Cannulation, or catheterization, of IJV (especially the RIJV) is a practical clinical procedure used in medicine to measure jugular pressure or to administer fluids to carry medicine and nutrients when other peripheral vein lines are not available. Measurements of jugular venous pressure are used to evaluate the central venous pressure, which indicates how much blood is returning to the heart and how well the heart is pumping blood back into the arteries. Since the right heart and jugular veins are separated by a pair of valves, blood can flow back into the IJV when the pressure in the atrium is sufficiently high. The jugular venous pressure (JVP) is defined as the movement of expansion of the jugular vein due changes in pressure in right atrium and it provides valuable information to diagnose and/or prognosis many heart diseases [21]. The JVP pulse consists of three positive waves (a, c and v) and two descents, called, respectively x and y (see Figure 2.12). Wave a, synchronized with the P wave of ECG, corresponds to the atrial contraction, it is followed by x and c in relation to the closure of tricuspid valve; the third wave coincides with cardiac systole while the last one, wave y, represents the opening of tricuspid valve.
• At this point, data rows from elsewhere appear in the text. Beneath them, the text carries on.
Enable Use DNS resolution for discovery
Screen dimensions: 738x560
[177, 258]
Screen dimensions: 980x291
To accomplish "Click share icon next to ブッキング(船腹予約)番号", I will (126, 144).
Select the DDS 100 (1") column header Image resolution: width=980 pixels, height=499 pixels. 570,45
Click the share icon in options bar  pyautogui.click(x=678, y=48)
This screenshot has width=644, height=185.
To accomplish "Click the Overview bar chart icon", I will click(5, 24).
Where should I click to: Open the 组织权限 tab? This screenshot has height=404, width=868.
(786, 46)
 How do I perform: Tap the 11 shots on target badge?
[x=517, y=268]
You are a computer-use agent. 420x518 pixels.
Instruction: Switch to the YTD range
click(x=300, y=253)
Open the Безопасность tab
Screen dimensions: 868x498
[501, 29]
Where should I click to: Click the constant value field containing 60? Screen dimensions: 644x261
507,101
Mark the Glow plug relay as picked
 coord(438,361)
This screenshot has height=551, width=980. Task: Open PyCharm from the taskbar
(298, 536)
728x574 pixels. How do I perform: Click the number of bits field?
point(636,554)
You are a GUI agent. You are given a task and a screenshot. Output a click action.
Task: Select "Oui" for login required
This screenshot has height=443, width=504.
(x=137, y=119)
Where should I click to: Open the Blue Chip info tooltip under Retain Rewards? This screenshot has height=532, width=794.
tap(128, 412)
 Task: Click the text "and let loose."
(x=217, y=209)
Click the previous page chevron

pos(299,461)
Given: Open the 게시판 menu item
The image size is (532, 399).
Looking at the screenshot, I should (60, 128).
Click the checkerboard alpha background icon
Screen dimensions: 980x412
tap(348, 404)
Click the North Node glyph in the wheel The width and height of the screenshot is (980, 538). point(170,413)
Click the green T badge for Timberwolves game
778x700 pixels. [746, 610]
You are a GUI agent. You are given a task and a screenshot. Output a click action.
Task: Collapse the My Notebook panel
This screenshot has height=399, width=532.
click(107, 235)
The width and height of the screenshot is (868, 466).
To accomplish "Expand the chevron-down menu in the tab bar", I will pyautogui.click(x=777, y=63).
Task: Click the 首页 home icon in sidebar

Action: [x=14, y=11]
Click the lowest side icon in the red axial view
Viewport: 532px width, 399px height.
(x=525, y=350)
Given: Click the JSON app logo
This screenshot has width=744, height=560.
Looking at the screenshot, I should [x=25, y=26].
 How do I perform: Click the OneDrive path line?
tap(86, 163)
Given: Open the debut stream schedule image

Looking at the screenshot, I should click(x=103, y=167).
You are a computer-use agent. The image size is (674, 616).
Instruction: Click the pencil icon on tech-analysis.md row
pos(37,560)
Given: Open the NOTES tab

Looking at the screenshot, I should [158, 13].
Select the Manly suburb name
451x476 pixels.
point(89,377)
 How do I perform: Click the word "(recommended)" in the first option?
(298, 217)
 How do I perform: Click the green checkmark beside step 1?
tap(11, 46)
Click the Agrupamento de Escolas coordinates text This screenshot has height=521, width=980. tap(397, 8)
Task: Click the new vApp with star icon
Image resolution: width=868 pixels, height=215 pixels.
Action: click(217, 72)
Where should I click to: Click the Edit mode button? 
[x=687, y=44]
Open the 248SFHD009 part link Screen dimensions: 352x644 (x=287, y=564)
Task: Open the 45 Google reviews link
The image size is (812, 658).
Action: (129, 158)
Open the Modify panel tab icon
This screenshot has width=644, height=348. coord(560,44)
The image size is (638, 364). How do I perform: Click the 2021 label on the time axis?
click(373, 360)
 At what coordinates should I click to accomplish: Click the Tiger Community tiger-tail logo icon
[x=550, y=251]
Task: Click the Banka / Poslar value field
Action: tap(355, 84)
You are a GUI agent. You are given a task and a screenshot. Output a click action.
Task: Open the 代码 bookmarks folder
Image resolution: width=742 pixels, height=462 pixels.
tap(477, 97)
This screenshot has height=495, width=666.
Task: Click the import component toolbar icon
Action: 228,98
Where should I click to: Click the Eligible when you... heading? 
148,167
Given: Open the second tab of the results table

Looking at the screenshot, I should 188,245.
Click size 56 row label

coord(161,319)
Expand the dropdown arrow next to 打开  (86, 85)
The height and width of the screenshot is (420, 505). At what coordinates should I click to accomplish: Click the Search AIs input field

Figure 2.11: Mean cross-sectional area (CSA) of the right and left IJV and CSA of commonly used central venous catheters. (a) Median CSA RIJV corresponding to diameter of 13.5 mm. (b) Median CSA LIJV corresponding to diameter of 10.9 mm. (c) 14F catheter corresponding to diameter of 5 mm. (d) 12F catheter corresponding to diameter of 4.1 mm. (e) 12F catheter corresponding to diameter of 2.3 mm.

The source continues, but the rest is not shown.